J’aime bien d’ailleurs ce procédé qu’elle a parfois, de répéter ce qui vient de se dire, comme si son cerveau refusait d’accueillir l’information, qu’il fallait la répéter pour la concevoir. Et j’avais peur avant de le lire que ça aille trop dans le pathos, et au début, beaucoup de scènes me font redouter la lecture voyeuriste (je sais pas si on peut appeler ça comme ça, mais l’impression de lire un Nouveau détective), avec un surdosage de violence, mais on comprend que ce n’est qu’un dixième de ce qu’il est arrivé (et le fait de laisser des choses dans l’ombre donne du corps au texte, cette histoire, on y croit aussi pour ce qui s’y passe en dehors de l’histoire).
De plus, le pathos, on sent que c’est pour elle important de s’en prémunir « Filmé, ça aurait filé la chiale à n’importe qui. Je ne suis pas n’importe qui […] ». Et c’est l’intelligence d’avoir choisi une héroïne tout en nuance, plutôt difficilement appréciable on pourrait dire — elle devient elle-même violente, trompe sa petite amie, elle n’a pas forcément le profil de la victime tel qu’on se l’imaginerait — qui prouve que les violences ont souvent été question d’héritage — pas systématiquement bien sûr, mais qu’en être conscient, c’est déjà une manière de les prévenir, mais montre aussi qu’il n’y a pas de profil parfait, qu’il n’y a pas qu’un chemin vers la guérison, ou la résilience, bien balisé, que même, quand ton enfance a été fracassée, y a peut-être même aucun chemin. Mais qu’elle ne vacille pas.

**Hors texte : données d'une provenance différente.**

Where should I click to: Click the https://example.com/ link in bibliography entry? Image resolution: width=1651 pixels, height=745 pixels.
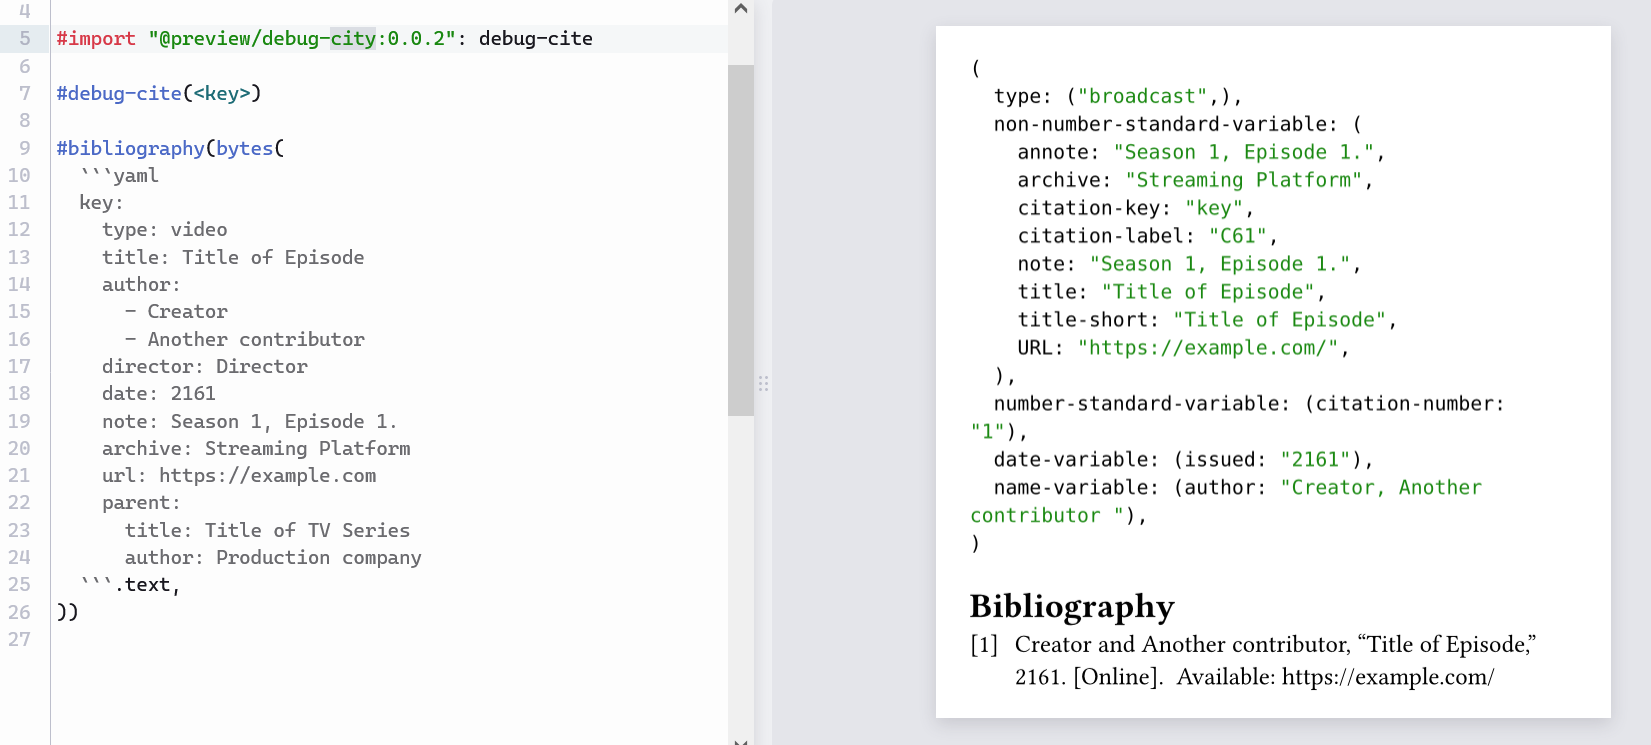click(1387, 677)
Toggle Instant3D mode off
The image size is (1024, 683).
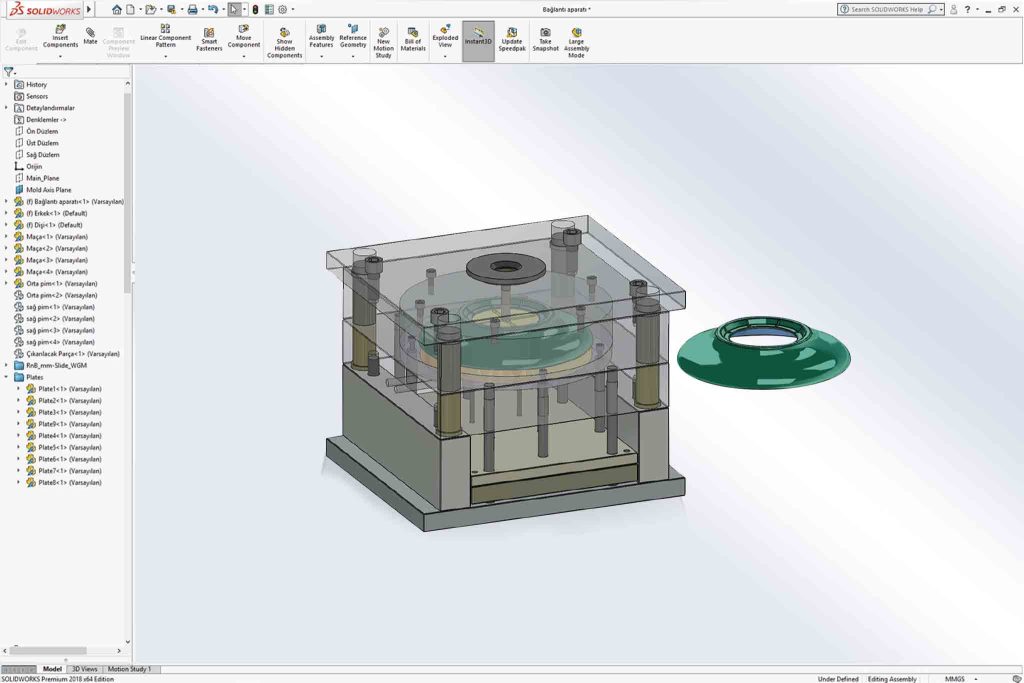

Et j’ai beaucoup aimé ces scènes qui mettent mal à l’aise, où elle joue avec la culpabilité du lecteur — on voit le père pathétique, et on se dit en même temps qu’elle que c’est un violeur, un homme violent, et en même temps, la vieillesse l’a rendu vulnérable et on a la fois pitié et de la colère, et c’est rare de reproduire un sentiment avec autant de justesse — cette tenaille qui l’empêche de pardonner, qui la défigure et renverse le système de violence pour un autre système de violence — on se retrouve avec un goût de sang, d’amertume.
Voilà donc une histoire qui m’a touchée, mais je ne sais pas comment elle va vieillir dans ma tête et dans le temps, je ne sais pas si elle possède les fameuses couches et surcouches dont je parlais dans ma vidéo sur Carole Fives, ces couches qui font qu’un livre n’est pas vampirisé à la première lecture — qu’on peut le relire et redécouvrir d’autres choses, d’autres dimensions au texte. Un côté unidimensionnel, que je pourrais d’ailleurs reprocher à tous les livres de la sélection pour l’instant (sauf peut-être Les Méditerranéennes, mais qui pour le coup présentait d’autres défauts). En tout cas, pour un premier roman, c’est une belle réussite, on sent tout le potentiel de l’autrice, et l’envie qu’il se déploie plus longtemps, que ce ton brute, à fleur de peau servent un récit plus ambitieux, pourquoi pas une fresque familiale sur plusieurs générations, je pense qu’elle a le talent.